WHAT THE TASK REQUIRES = Among the lines below, take the one holding "This screenshot has width=552, height=482.", the one holding "Task: Toggle Заблокирован", and all lines between them. Set them down exactly.

Items listed in a dataset:

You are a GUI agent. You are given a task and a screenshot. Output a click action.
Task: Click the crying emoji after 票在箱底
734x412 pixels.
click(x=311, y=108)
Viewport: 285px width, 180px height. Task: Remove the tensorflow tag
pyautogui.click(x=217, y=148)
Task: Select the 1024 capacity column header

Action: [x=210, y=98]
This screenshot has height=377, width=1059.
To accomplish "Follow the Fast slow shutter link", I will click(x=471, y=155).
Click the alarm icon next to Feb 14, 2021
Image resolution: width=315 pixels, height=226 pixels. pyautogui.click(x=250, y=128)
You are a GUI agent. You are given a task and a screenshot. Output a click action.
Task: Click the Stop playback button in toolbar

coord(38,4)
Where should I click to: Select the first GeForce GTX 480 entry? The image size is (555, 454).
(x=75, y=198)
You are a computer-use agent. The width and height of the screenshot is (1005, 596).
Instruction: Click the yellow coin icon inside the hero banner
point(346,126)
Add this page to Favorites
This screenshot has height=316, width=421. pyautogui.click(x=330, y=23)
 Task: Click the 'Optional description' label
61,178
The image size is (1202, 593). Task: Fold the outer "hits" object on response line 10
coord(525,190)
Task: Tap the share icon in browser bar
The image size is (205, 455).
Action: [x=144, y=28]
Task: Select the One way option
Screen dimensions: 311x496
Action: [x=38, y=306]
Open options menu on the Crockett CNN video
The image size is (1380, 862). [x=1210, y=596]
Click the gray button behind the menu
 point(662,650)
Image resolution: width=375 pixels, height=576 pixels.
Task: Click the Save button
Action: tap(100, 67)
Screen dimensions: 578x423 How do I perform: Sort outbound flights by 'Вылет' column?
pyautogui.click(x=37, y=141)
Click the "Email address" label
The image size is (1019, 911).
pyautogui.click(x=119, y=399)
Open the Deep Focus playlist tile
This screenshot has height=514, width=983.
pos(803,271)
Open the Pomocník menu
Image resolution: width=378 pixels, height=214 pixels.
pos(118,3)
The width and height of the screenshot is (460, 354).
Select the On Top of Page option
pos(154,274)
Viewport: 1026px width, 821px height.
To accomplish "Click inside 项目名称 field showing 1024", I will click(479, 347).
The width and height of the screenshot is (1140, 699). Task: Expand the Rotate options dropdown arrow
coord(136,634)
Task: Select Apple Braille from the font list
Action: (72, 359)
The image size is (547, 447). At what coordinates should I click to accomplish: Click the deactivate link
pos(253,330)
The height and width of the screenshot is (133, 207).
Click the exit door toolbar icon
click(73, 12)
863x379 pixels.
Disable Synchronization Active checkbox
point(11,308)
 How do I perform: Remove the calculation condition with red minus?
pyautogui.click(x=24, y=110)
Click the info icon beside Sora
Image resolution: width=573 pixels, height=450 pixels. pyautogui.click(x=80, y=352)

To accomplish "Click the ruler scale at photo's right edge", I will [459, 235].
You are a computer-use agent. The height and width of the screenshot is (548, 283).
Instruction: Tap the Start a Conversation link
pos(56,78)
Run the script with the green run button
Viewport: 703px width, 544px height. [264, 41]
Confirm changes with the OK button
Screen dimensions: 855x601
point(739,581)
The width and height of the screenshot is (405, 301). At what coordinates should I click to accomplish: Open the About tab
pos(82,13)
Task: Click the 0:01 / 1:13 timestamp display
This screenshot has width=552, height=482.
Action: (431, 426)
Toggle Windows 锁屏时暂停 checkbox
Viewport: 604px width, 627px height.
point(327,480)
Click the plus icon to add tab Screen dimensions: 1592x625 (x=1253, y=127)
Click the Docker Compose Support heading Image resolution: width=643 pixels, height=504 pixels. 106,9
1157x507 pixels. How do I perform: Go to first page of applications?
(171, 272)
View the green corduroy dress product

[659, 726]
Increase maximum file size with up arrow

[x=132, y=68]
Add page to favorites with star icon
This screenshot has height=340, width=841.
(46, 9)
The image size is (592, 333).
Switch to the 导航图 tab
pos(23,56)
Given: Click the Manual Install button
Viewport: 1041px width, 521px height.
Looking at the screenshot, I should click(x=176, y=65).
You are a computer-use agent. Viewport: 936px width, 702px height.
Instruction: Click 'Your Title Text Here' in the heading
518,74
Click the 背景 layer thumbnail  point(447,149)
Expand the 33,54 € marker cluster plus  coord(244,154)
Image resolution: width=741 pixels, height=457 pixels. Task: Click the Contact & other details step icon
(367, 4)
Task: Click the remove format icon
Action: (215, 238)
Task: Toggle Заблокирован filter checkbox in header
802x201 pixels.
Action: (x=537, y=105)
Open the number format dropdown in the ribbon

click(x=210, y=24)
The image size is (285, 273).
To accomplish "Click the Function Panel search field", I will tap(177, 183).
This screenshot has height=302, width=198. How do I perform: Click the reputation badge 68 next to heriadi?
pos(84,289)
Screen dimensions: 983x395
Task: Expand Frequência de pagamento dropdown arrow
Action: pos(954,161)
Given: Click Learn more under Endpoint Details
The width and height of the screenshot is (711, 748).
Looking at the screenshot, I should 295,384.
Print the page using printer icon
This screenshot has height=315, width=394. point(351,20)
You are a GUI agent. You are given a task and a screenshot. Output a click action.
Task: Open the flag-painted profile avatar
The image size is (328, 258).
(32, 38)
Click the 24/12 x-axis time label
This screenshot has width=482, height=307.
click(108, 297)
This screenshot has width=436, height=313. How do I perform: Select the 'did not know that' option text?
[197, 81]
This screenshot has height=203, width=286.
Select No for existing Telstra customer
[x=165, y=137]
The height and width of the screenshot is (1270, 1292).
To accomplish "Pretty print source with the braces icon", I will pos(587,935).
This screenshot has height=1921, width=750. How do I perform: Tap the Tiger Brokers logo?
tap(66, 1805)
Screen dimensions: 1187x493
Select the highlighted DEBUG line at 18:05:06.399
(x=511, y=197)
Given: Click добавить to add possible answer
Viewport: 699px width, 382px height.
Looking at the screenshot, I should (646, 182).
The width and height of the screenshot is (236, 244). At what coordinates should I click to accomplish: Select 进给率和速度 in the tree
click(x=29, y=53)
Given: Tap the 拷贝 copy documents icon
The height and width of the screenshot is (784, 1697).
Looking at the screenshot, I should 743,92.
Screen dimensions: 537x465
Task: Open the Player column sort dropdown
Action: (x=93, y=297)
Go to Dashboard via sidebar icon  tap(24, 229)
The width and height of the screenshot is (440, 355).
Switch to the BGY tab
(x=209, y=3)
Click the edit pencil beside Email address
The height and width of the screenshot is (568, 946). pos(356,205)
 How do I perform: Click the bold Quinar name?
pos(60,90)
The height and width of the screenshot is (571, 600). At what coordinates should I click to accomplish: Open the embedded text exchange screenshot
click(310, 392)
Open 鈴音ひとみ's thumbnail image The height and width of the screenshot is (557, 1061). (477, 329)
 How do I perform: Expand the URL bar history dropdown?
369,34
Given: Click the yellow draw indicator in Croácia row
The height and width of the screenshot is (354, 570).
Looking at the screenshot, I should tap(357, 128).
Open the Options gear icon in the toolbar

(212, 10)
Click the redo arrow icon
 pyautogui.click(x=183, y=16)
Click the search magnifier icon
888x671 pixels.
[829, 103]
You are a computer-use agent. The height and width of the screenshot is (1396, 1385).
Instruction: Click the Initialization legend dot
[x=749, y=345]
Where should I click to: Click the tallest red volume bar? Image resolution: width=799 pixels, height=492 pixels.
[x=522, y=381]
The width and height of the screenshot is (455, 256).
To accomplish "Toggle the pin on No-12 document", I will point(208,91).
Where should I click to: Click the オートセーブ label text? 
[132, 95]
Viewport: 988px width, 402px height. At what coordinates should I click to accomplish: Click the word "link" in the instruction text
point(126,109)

WRITTEN SOLUTION =
This screenshot has width=552, height=482.
Action: (431, 426)
Toggle Windows 锁屏时暂停 checkbox
Viewport: 604px width, 627px height.
point(327,480)
Click the plus icon to add tab Screen dimensions: 1592x625 (x=1253, y=127)
Click the Docker Compose Support heading Image resolution: width=643 pixels, height=504 pixels. 106,9
1157x507 pixels. How do I perform: Go to first page of applications?
(171, 272)
View the green corduroy dress product

[659, 726]
Increase maximum file size with up arrow

[x=132, y=68]
Add page to favorites with star icon
This screenshot has height=340, width=841.
(46, 9)
The image size is (592, 333).
Switch to the 导航图 tab
pos(23,56)
Given: Click the Manual Install button
Viewport: 1041px width, 521px height.
Looking at the screenshot, I should click(x=176, y=65).
You are a computer-use agent. Viewport: 936px width, 702px height.
Instruction: Click 'Your Title Text Here' in the heading
518,74
Click the 背景 layer thumbnail  point(447,149)
Expand the 33,54 € marker cluster plus  coord(244,154)
Image resolution: width=741 pixels, height=457 pixels. Task: Click the Contact & other details step icon
(367, 4)
Task: Click the remove format icon
Action: (215, 238)
Task: Toggle Заблокирован filter checkbox in header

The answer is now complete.